President Mark McCoy supported this, saying, “DePauw’s medical claims have nearly doubled in the past 5 years. This is happening across America, but particularly at DePauw because we have an aging workforce and we have a large workforce. We can have a few really significant issues that have big outside impacts. DePauw’s healthcare cost has gone up 66 percent in last 5 years. We’re all facing this increase in healthcare.”
In order to decrease spending, Grimes said a benefits committee was asked by McCoy and the Board of Trustees to save $1 million from the current healthcare plan; however, the committee was only able to save $700,000.
“When it says it’ll save DePauw $700,000, that’s true but misleading,” said McCoy. “It’ll save DePauw $700,000 out of the increase. DePauw’s healthcare has increased 66%, so it’s going to slow the amount of that increase. But it’s not like there will be $700,000 sitting around.
The benefits committee then submitted its recommendations to McCoy on Sept. 21, and The Board of Trustees approved it Sept. 23. The faculty received word of the changes in a Sept. 25 email.
Since then, these healthcare changes have sparked discussion amongst faculty and staff, said Grimes.
“(The) Details (of the new healthcare plan) weren’t approved yet, and I think that’s part of what’s causing… they didn’t get much notice. Part of the anxiety was there were no details about the changes, but that’s because the details hadn’t yet been approved,” she said.

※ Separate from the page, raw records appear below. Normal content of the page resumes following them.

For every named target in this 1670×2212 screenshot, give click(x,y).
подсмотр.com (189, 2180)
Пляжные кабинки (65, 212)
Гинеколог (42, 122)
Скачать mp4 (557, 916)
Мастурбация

English Professor Susan Hahn expressed discontent with the healthcare coverage shift, but said she is not the only one. “At the health benefits meeting I attended, numerous faculty and staff expressed their devastation that they had planned their finances around one plan— and now suddenly they had to plan around a very high deductible, no co-pay plan,” she said, in an email to The DePauw.
Hahn went on, “The board could have made the cuts next summer and alerted faculty and staff of changes and given us time to prepare or find other jobs. The bigger problem is that board members need to hear the agony of all the staff this effects. The faculty/staff need a better way to talk to the board.”
However, Grimes said the savings could not wait.
“Because we needed to find savings sooner than later, we’ve moved to a January to December open enrollment. Keep in mind they (employees) just enrolled in July, and then we’re saying in January we’re going to do this all again, but with a different plan structure and different options. I understand the response; I really do.”
“The flip side is,” she continued, “we as a community cannot continue down this trajectory. Our hope is by moving to a consumer-driven plan, it will help not only the University, but also employees.”